[R] Dealing with large nominal predictor in sem package
John Fox
jfox at mcmaster.ca
Tue Apr 10 03:51:17 CEST 2007
Dear adschai,
> Thank you. I think (2) from your explanation hits the right
> point. The reason is that when I made my own dummy variables
> and my original nominal variable has 10 possible values, it
> makes each each observed exogeneous variable vector of mine
> has 9 zeros and 1 one value. And I have about 400000
> observations. So it will make the matrix almost zero.
>
I'm afraid that I don't follow that, unless you're saying that some of the
levels of the factor have very few observations in them.
> One more question. If I have a nominal response, I guess the
> tsls would no longer work. How can I go around with this?

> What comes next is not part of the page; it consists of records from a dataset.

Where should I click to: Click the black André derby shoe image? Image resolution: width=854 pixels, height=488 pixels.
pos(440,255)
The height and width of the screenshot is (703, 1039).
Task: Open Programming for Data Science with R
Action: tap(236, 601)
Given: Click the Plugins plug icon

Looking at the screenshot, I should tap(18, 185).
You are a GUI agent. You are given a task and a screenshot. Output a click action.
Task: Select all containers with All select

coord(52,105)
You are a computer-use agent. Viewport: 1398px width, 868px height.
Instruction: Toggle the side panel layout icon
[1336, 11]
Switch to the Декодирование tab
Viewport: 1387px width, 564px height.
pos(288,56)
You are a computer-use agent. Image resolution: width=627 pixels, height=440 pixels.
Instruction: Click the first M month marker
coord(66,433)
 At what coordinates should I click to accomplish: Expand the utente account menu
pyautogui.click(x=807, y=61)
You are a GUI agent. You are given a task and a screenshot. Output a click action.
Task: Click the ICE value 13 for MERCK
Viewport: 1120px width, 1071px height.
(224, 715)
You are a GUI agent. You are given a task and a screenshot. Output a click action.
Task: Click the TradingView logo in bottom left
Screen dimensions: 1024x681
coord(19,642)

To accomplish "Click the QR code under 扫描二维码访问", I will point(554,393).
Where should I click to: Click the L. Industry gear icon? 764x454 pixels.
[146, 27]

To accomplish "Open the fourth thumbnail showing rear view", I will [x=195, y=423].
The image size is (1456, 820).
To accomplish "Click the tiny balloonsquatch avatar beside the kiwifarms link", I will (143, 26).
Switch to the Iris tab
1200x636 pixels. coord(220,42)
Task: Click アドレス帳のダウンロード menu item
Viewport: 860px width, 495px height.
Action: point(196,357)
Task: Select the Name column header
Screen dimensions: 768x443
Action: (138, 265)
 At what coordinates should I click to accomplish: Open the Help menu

If the response is ordinal, then you can use sem() with
polyserial/polychoric correlations. Otherwise, the sem package won't handle
it.
> Says, I have 3 equations in my structure model whose
> responses are continuous whereas another one has multinominal
> response. Thank you so much.
>
As I said, neither tsls() nor sem() will handle an unordered response.
John
> - adschai
>
> > It's not possible to know from your description exactly what you're
> > doing, but perhaps the following will help:
> >
> > (1) I presume that your nominal variable is exogenous,
> since otherwise
> > it wouldn't be sensible to use 2SLS.
> >
> > (2) You don't have to make your own dummy regressors for a nominal
> > variable; just represent it in the model as a factor as you would,
> > e.g., in lm().
> >
> > (3) Do you have at least as many instrumental variables
> (including the
> > dummy
> > regressors) as there are structural coefficients to
> estimate? If not,
> > the structural equation is underidentified, which will produce the
> > error that you've encountered.
> >
> > I hope this helps,
> > John
> >
> > >
> > > I am using tsls function from sem package to estimate a
> model which
> > > includes large number of data. Among its predictors, it has a
> > > nominal data which has about 10 possible values. So I expand this
> > > parameter into 9-binary-value predictors with the coefficient of
> > > base value equals 0. I also have another continuous predictor.
> > >
> > > The problem is that, whenever I run the tsls, I will get
> 'System is
> > > computationally singular' error all the time. I'm
> wondering if there
> > > is anyway that I can overcome this problem? Please kindly
> suggest.
> > > Thank you so much in advance.
> > >
> > > - adschai
> > >